Em suas razões recursais, a parte autora apresentou apelação requerendo a majoração dos danos morais. Já o banco apelante sustenta a legalidade da contratação. Afirma inexistir danos indenizáveis. Requer o provimento do recurso, com o julgamento de improcedência da ação. Contrarrazões apresentadas por ambas partes. É o relatório.
VOTO
I. REQUISITOS DE ADMISSIBILIDADE
Recurso tempestivo e formalmente regular. Preenchidos os demais requisitos necessários à admissibilidade recursal, CONHEÇO do apelo.
II. FUNDAMENTO
Versa o caso acerca do exame de regularidade de contrato supostamente firmado por avença entre as partes integrantes da lide. Resta evidente a hipossuficiência da parte demandante em face da instituição demandada, motivo pelo qual demonstra-se cabível a inversão do ônus da prova, nos termos do art. 6º, VIII, do CDC. Nesse contexto, para demonstrar a existência e a validade do negócio jurídico firmado entre as partes, seria necessário que a requerida, a quem cabe produzir tal prova, apresentasse o respectivo contrato, ora impugnado. Contudo, a instituição requerida (apelada) não apresentou instrumento contratual relativo ao negócio jurídico objeto da demanda. Nesse contexto, tendo em vista que o banco apelante não se desincumbiu do ônus probatório a ele atribuído, não pode ser considerada válida a transação questionada pelo apelado em sua petição inicial. A nulidade do contrato implica em indenização por danos morais, situação não contemplada em sentença de primeira instância. Na fixação da indenização por danos morais, o magistrado deve agir com equidade, analisando a extensão do dano, as condições socioeconômicas e culturais dos envolvidos, as condições psicológicas das partes e o grau de culpa do agente, terceiro ou vítima. Tais critérios podem ser retirados dos artigos 944 e 945, ambos do Código Civil (CC), bem como do entendimento dominante do STJ. Vale dizer, deve ser quantia que não seja insignificante, a ponto de não compor o sentimento negativo experimentado pela vítima, e que não seja tão elevada, a ponto de provocar o seu enriquecimento sem causa. Nestas condições, apreciadas todas as questões postas, entendo que deveria ser arbitrada, a título de indenização do dano moral, a quantia de R$ 3.000,00 (três mil reais), valor que atende aos princípios da razoabilidade e proporcionalidade, levando-se em consideração a realidade das partes, a situação econômica e as particularidades do caso.

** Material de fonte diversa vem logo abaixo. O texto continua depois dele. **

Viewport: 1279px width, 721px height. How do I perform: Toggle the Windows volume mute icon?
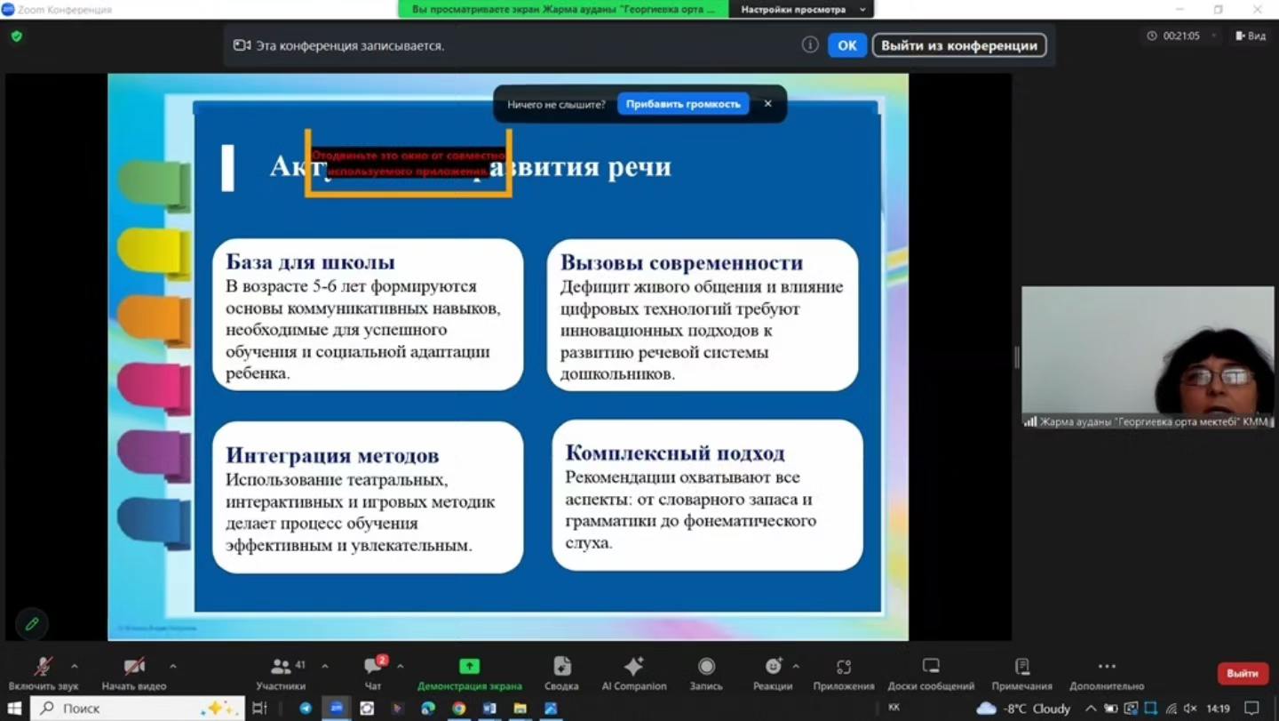click(1190, 709)

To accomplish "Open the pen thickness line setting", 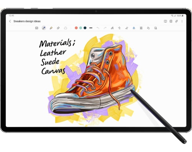I will click(x=91, y=28).
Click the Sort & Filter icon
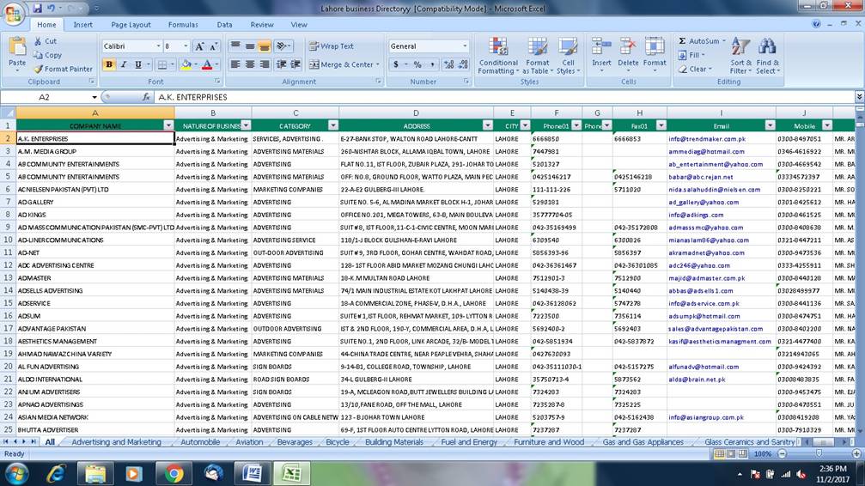 coord(740,54)
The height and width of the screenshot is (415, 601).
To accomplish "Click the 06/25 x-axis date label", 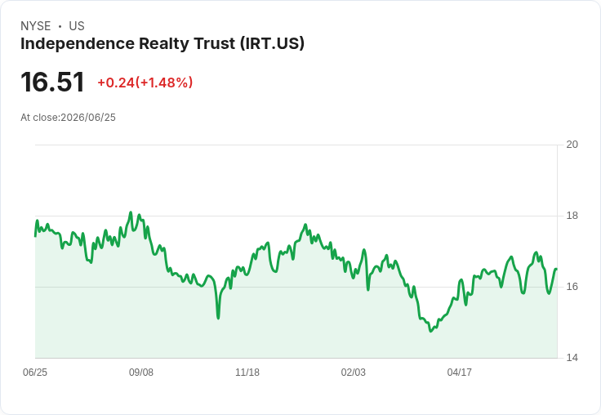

EMENTA APELAÇÃO CÍVEL. DIREITO DO CONSUMIDOR. EMPRÉSTIMO CONSIGNADO. INEXISTÊNCIA DA CONTRATAÇÃO. SENTENÇA REFORMADA. RECURSO CONHECIDO E PROVIDO EM PARTE. 1 – Apesar de apresentado o contrato entabulado entre as partes, a instituição financeira não se desincumbiu do ônus de comprovar que a suposta quantia tomada de empréstimo fora depositada em favor do consumidor, o que afasta a perfectibilidade da relação contratual, ensejando a declaração de sua inexistência. 2 – Assim, impõe-se a condenação do banco fornecedor do serviço ao pagamento de indenização por danos morais, que se constituem in re ipsa, e a devolução em dobro da quantia que fora indevidamente descontada (repetição do indébito – art. 42, parágrafo único, do CDC). 3 – No que se refere ao quatum indenizatório relativo aos danos morais, entendo que o valor arbitrado na origem, a saber, R$ 5.000,00 (cinco mil reais), é desproporcional, e deve ser reduzido para R$ 3.000,00 (três mil reais), quantum esse compatível com o caso em exame e que vem sendo adotado pelos integrantes desta 4ª Câmara Especializada Cível em casos semelhantes 4 – Recurso conhecido e provido parcialmente. (TJPI | Apelação Cível Nº 0800655-33.2018.8.18.0065 | Relator: Oton Mário José Lustosa Torres | 4ª CÂMARA ESPECIALIZADA CÍVEL | Data de Julgamento: 28/05/2021)
Considerando a nulidade do contrato, evidencia-se a negligência, motivo pelo qual deve ser concedida a repetição em dobro.
III. DISPOSITIVO
Com estes fundamentos, conheço e NEGO PROVIMENTO AO RECURSO da parte requerida. Na mesma oportunidade conheço e DOU PROVIMENTO AO RECURSO DA PARTE AUTORA para ARBITRAR o quantum indenizatório a título de danos morais para o montante R$ 3.000,00 (três mil reais), com juros e correção de acordo com o Tema Repetitivo nº 1368 do STJ. Considerando os termos do julgamento repetitivo no tema nº 1.059 do STJ, bem como a rejeição total do recurso, majoro os honorários sucumbenciais para 15% sobre o valor da causa. Preclusas as vias impugnativas, dê-se baixa na distribuição. É como voto.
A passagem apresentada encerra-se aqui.